Welcome to MSDN Blogs Sign in | Join | Help

Using fibers to simplify enumerators, part 2: When life is easier for the caller

Last time, we looked at how a directory tree enumerator function would have been written if the person writing the enumerator (the producer) got to write the spec. Now let's look at what it would look like if the person consuming the enumerator wrote the spec:
#include <windows.h>
#include <shlwapi.h>
#include <stdio.h>
#include <strsafe.h>

enum FEFOUND {
 FEF_FILE,          // found a file
 FEF_DIR,           // found a directory
 FEF_LEAVEDIR,      // leaving a directory
 FEF_DONE,          // finished
};

enum FERESULT {
 FER_CONTINUE,      // continue enumerating
                    // (if directory: recurse into it)
 FER_SKIP,          // skip directory (do not recurse)
};

class DirectoryTreeEnumerator {
public:
  DirectoryTreeEnumerator(LPCTSTR pszDir);

  FEFOUND Next();
  void SetResult(FERESULT fer);
  void Skip() { SetResult(FER_SKIP); }

  LPCTSTR GetCurDir();
  LPCTSTR GetCurPath();
  const WIN32_FIND_DATA* GetCurFindData();
private:
    ... implementation ...
};

Under this design, the enumerator spits out files, and the caller tells the enumerator when to move on to the next one, optionally indicating that an enumerated directory should be skipped rather than recursed into.

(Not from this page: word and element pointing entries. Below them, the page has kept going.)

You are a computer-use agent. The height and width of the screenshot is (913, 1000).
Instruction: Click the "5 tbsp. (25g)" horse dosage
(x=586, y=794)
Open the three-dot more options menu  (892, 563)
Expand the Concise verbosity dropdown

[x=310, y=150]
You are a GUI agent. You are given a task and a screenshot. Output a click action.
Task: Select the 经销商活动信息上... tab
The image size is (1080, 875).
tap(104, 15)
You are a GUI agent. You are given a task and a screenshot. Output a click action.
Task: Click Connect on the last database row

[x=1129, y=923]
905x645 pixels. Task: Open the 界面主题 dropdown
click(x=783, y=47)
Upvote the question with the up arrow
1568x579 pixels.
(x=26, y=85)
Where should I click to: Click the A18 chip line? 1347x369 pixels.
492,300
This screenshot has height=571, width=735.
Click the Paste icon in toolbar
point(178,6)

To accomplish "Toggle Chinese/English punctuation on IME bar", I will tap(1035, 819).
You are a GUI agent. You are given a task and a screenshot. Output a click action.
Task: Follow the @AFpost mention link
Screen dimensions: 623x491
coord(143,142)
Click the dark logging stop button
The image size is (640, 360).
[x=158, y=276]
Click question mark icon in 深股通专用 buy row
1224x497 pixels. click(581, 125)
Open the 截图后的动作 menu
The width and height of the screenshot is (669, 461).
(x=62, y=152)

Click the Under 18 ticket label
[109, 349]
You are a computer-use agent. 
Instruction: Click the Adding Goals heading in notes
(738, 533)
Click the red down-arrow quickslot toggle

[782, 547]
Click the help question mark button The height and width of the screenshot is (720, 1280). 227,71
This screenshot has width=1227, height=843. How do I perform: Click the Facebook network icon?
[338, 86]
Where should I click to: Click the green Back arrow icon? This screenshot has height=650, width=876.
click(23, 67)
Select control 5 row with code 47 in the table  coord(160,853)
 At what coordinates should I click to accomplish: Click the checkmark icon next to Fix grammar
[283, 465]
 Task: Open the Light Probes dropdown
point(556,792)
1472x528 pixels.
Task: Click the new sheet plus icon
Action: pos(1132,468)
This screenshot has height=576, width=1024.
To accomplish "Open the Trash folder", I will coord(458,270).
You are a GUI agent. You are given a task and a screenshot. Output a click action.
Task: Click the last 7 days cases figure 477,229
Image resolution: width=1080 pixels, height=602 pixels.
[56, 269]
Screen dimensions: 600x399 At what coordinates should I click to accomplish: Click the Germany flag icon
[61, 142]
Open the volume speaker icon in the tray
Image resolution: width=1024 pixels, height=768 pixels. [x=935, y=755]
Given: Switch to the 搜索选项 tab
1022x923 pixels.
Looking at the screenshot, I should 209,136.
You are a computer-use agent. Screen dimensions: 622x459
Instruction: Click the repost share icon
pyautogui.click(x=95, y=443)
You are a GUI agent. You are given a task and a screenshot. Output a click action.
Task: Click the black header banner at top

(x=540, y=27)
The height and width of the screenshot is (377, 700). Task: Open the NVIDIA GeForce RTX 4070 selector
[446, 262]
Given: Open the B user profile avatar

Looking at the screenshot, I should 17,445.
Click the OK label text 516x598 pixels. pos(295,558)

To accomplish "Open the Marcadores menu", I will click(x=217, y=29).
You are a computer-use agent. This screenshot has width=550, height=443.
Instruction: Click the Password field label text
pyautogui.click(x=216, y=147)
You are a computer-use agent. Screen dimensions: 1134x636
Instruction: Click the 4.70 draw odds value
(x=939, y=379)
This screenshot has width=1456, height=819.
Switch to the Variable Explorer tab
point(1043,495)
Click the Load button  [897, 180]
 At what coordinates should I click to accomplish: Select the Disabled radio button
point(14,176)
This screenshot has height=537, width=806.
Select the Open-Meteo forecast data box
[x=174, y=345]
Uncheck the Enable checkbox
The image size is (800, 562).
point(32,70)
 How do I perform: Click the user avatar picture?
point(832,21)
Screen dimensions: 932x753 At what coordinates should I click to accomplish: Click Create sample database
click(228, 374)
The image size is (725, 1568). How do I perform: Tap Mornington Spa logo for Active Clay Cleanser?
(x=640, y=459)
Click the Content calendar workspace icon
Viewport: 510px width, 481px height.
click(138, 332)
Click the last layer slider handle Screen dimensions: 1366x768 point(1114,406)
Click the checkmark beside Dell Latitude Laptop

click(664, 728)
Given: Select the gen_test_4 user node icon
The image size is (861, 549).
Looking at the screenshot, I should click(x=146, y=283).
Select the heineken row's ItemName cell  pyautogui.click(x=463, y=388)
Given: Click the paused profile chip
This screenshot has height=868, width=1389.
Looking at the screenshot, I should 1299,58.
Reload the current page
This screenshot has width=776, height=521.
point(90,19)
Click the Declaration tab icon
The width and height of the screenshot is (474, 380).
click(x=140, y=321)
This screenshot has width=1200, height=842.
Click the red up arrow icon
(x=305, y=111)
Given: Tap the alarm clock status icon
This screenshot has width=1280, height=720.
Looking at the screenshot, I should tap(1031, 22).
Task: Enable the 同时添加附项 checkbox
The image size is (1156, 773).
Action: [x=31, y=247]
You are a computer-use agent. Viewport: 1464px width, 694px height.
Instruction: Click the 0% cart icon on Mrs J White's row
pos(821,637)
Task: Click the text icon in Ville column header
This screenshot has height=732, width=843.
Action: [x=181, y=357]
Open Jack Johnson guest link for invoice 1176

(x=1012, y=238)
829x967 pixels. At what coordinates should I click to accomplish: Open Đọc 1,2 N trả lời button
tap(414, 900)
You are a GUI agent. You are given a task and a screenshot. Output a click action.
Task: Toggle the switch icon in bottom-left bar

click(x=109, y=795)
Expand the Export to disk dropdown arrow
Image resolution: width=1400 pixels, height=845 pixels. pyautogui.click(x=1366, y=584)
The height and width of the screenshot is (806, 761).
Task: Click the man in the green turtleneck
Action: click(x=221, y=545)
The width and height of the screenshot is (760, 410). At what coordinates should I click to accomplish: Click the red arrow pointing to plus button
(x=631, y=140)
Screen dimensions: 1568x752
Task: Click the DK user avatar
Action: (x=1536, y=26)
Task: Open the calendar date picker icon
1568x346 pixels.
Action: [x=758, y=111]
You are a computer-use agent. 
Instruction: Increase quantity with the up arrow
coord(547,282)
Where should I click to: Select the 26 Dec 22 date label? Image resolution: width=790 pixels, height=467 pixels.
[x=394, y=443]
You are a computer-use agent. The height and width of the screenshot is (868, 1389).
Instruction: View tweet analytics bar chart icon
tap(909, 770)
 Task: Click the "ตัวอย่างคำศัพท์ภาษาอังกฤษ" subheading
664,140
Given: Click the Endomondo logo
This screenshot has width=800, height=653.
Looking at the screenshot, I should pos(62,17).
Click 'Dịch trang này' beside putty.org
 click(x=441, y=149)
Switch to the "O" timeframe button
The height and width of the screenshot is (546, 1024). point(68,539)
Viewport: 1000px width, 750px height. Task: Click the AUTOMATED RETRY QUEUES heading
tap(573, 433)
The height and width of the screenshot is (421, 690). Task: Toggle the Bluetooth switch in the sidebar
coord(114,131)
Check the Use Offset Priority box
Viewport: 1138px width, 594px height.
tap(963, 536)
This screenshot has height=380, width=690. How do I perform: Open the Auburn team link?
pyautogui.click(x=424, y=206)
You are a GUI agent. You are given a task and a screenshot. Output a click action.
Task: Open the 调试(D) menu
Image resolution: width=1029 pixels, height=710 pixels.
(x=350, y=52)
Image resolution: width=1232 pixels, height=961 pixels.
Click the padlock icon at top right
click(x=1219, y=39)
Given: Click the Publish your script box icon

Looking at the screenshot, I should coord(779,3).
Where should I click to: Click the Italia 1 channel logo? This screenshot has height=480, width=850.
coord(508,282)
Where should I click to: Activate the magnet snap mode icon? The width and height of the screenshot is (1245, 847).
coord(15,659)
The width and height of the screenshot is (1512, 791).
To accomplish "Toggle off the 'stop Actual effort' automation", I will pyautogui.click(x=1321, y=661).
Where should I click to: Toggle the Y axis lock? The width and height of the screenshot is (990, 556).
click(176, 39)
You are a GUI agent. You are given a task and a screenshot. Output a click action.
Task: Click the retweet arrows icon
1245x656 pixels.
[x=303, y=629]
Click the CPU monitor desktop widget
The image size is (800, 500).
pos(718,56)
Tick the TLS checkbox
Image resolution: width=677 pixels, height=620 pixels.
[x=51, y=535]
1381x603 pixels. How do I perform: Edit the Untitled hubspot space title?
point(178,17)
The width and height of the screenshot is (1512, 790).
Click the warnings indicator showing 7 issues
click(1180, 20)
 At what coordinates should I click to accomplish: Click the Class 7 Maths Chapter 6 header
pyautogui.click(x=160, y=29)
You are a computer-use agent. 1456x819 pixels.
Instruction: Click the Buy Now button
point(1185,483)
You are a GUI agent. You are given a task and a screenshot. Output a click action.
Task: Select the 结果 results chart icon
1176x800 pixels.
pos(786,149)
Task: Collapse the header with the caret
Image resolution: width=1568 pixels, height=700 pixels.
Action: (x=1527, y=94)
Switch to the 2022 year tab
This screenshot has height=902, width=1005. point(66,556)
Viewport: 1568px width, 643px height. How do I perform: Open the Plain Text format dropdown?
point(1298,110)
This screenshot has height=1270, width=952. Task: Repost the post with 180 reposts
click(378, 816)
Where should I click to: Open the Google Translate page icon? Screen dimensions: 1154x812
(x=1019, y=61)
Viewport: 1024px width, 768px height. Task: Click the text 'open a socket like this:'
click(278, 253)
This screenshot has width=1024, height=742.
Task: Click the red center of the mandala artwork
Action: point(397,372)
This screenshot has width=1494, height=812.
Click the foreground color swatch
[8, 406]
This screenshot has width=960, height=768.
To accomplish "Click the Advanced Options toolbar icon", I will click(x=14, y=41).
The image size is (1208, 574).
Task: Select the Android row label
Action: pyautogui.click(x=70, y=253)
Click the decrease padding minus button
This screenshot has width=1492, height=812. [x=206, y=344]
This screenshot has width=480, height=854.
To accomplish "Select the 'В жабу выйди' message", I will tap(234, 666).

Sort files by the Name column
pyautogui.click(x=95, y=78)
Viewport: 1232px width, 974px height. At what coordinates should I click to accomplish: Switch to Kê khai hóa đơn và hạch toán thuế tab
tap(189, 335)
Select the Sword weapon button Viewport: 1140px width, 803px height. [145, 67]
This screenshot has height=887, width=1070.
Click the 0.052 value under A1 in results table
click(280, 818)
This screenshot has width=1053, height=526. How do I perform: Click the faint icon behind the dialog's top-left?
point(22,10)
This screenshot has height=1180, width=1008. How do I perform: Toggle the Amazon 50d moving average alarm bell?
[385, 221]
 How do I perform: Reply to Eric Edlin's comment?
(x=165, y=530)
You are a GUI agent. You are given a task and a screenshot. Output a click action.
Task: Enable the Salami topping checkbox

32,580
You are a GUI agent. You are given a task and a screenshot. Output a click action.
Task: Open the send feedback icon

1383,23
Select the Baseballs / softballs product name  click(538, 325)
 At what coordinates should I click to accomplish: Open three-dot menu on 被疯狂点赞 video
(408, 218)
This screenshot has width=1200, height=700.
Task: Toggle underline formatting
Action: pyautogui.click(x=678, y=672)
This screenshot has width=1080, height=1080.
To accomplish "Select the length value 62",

Notice that there is no FER_STOP result code. If the consumer wants to stop enumerating, it will merely stop calling Next().

With this design, our test function that computes the inclusive and exclusive sizes of each directory is quite simple:

ULONGLONG FileSize(const WIN32_FIND_DATA *pwfd)
{
  return 
    ((ULONGLONG)pwfd->nFileSizeHigh << 32) +
    pwfd->nFileSizeLow;
}

ULONGLONG TestWalk(DirectoryTreeEnumerator* penum)
{
 ULONGLONG ullSizeSelf = 0;
 ULONGLONG ullSizeAll = 0;
 for (;;) {
  FEFOUND fef = penum->Next();
  switch (fef) {
  case FEF_FILE:
   ullSizeSelf += FileSize(penum->GetCurFindData());
   break;

  case FEF_DIR:
   ullSizeAll += TestWalk(penum);
   break;

  case FEF_LEAVEDIR:
   ullSizeAll += ullSizeSelf;
   printf("Size of %s is %I64d (%I64d)\n",
    penum->GetCurDir(), ullSizeSelf, ullSizeAll);
   return ullSizeAll;

  case FEF_DONE:
   return ullSizeAll;
  }
 }
 /* notreached */
}

int __cdecl main(int argc, char **argv)
{
 DirectoryTreeEnumerator e(TEXT("."));
 TestWalk(&e);
 return 0;
}

Of course, this design puts all the work on the enumerator. Instead of letting the producer walking the tree and calling the callback as it finds things, the caller calls Next() repeatedly, and each time, the enumerator has to find the next file and return it. Since the enumerator returns, it can't store its state in the call stack; instead it has to mimic the call stack manually with a stack data structure.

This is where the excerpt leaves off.